- [SUPPLIED TEXT]:
──────────────────────────────

Manoj Mitra seems to reserve his sober writing for his own group Sundaram, while his lighter works are available for other groups. Bohurupee in particular has put on successful stagings of at least two Mitra comedies—Rājdarshan and Kinu Kāhārer Thetār—the latter premiered on the occasion of Bohurupee’s fortieth anniversary in 1988, but still very much in their repertoire, serving as their entry in the Anamika Kala Sangam/Four Square Critics Choice festival (Gyan Manch, March 6).
The play is a witty metatheatrical story about a village troupe and its rustic histrionics. Mitra weaves the outer and inner tales dexterously, as we learn how Kinu Kahar (the manager) was never allowed to complete any show of his drama titled Ghantakarner Pālā because the authorities always construed it as subversive. The play within the play also ends ambivalently since the simpleton Ghantakarna, who accidentally makes a career out of functioning as the local scapegoat in any problem, finds himself in a situation where he can reach the peak of his “profession” by becoming the ultimate scapegoat—earning his biggest payoff by agreeing to die in place of the real culprit.

──────────────────────────────

(Saved entries)
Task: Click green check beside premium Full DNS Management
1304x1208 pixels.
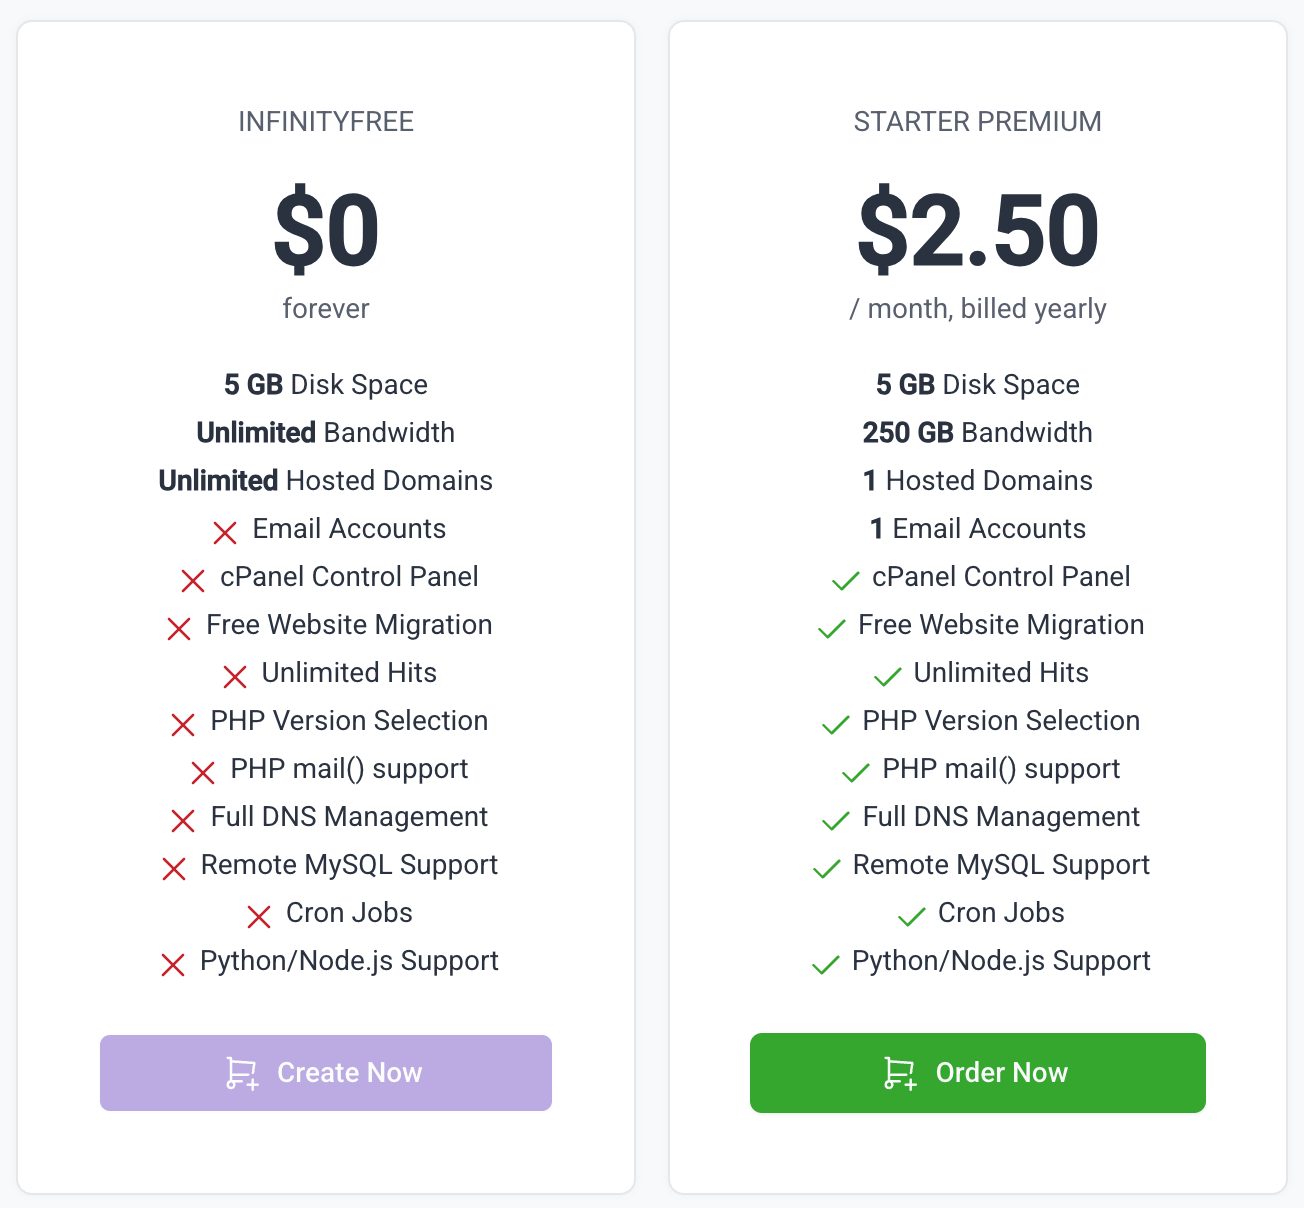Action: click(x=835, y=821)
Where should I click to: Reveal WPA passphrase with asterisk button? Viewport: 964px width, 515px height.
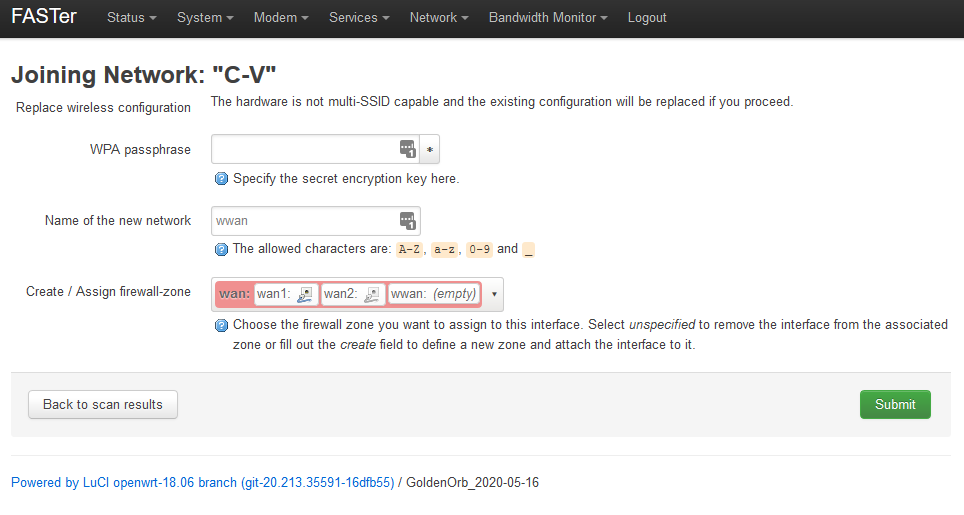point(430,150)
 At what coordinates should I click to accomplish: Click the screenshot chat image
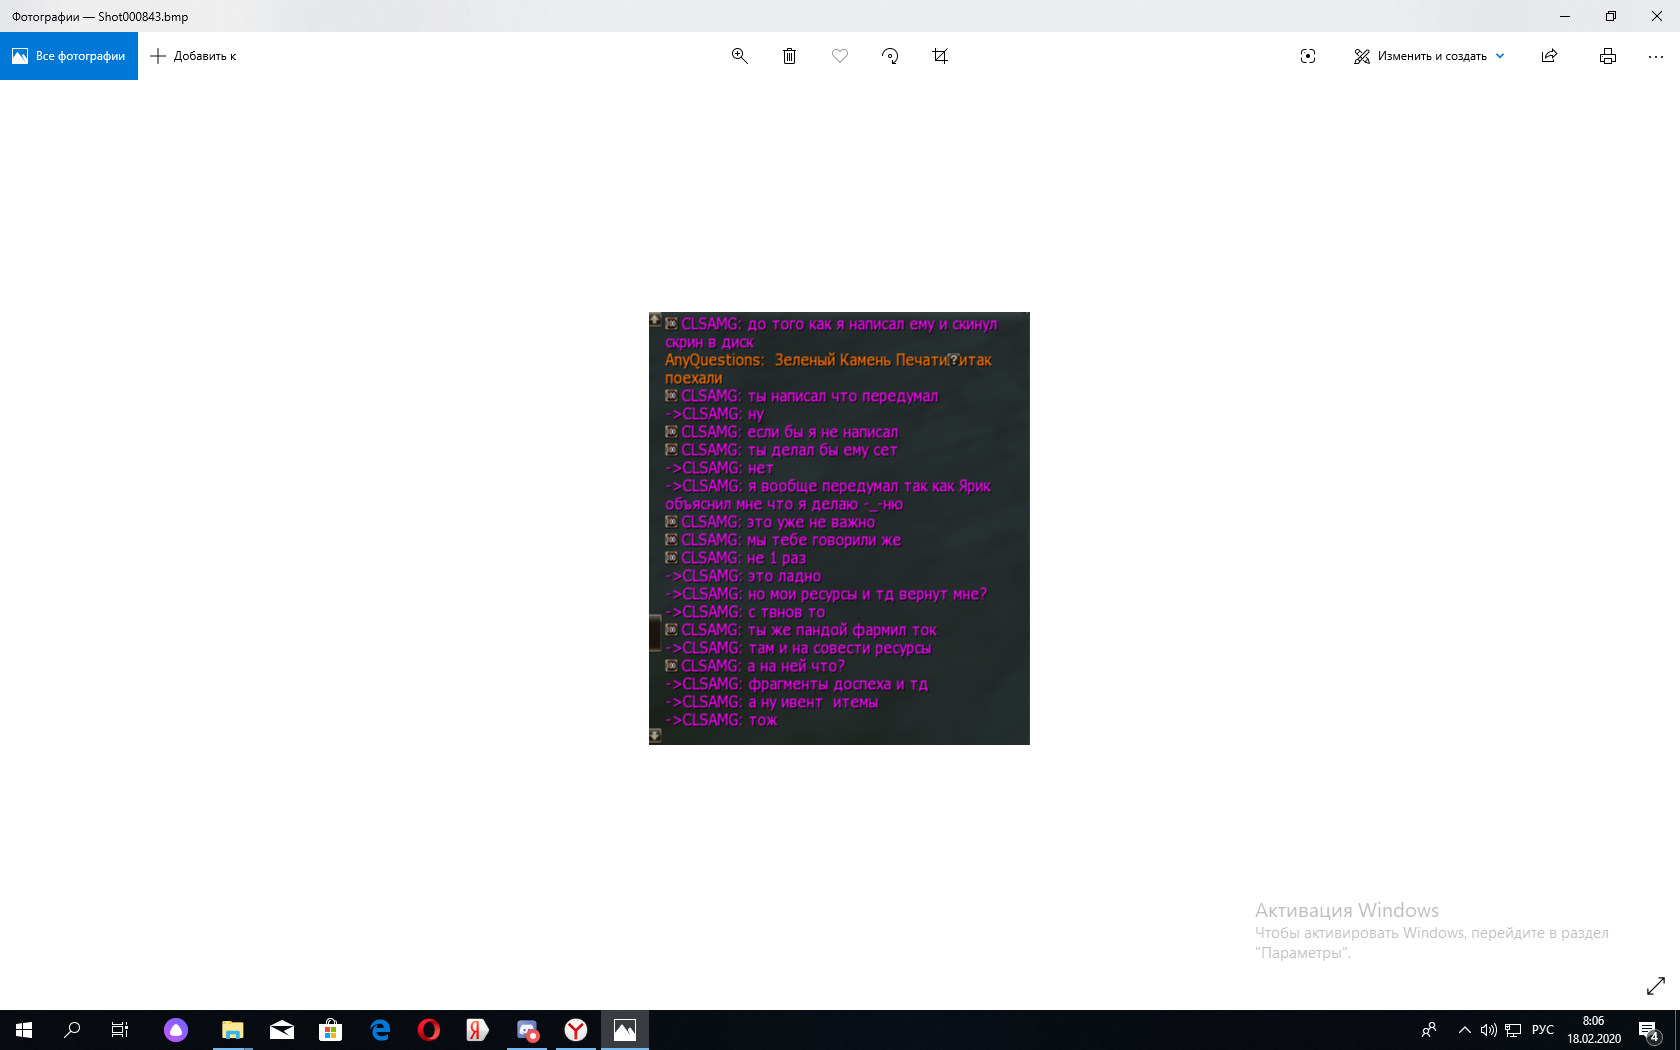(x=839, y=528)

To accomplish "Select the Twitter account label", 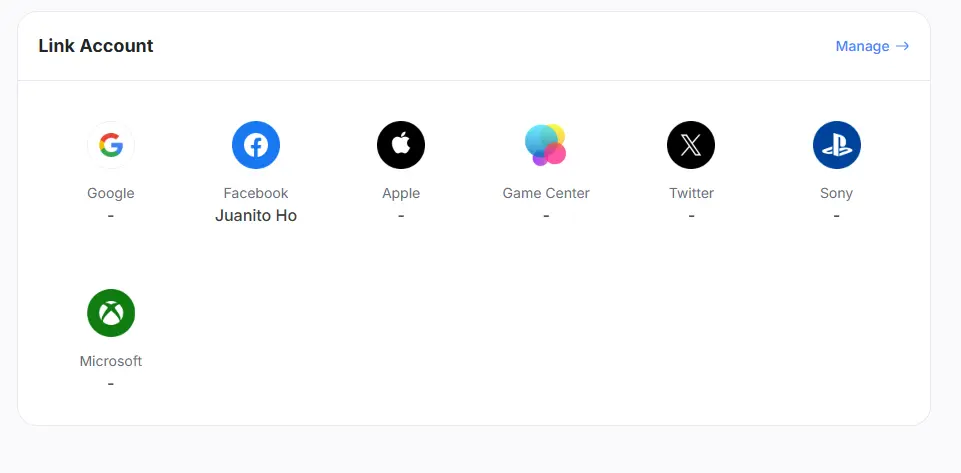I will click(691, 193).
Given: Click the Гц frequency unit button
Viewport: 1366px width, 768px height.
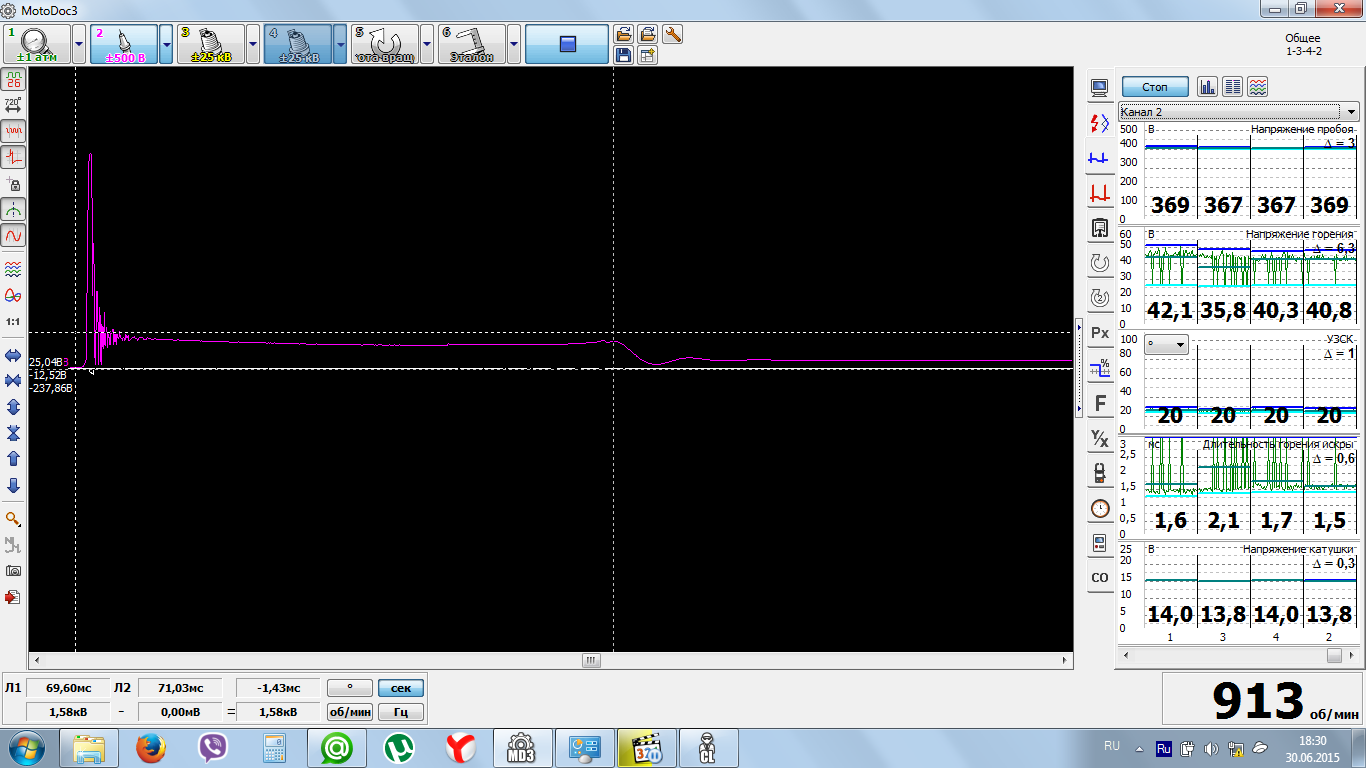Looking at the screenshot, I should click(400, 712).
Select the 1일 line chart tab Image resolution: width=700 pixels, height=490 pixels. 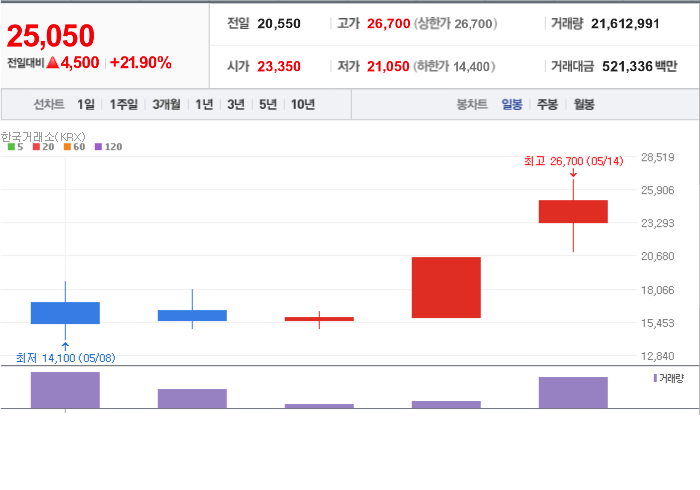[86, 105]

──────────────────────────────

- [WHAT THE TASK REQUIRES]: List every play or drama title that the text on Manoj Mitra's comedies mentions. The records were taken from a different source than the text.

- [WRITTEN SOLUTION]:
- Rājdarshan
- Kinu Kāhārer Thetār
- Ghantakarner Pālā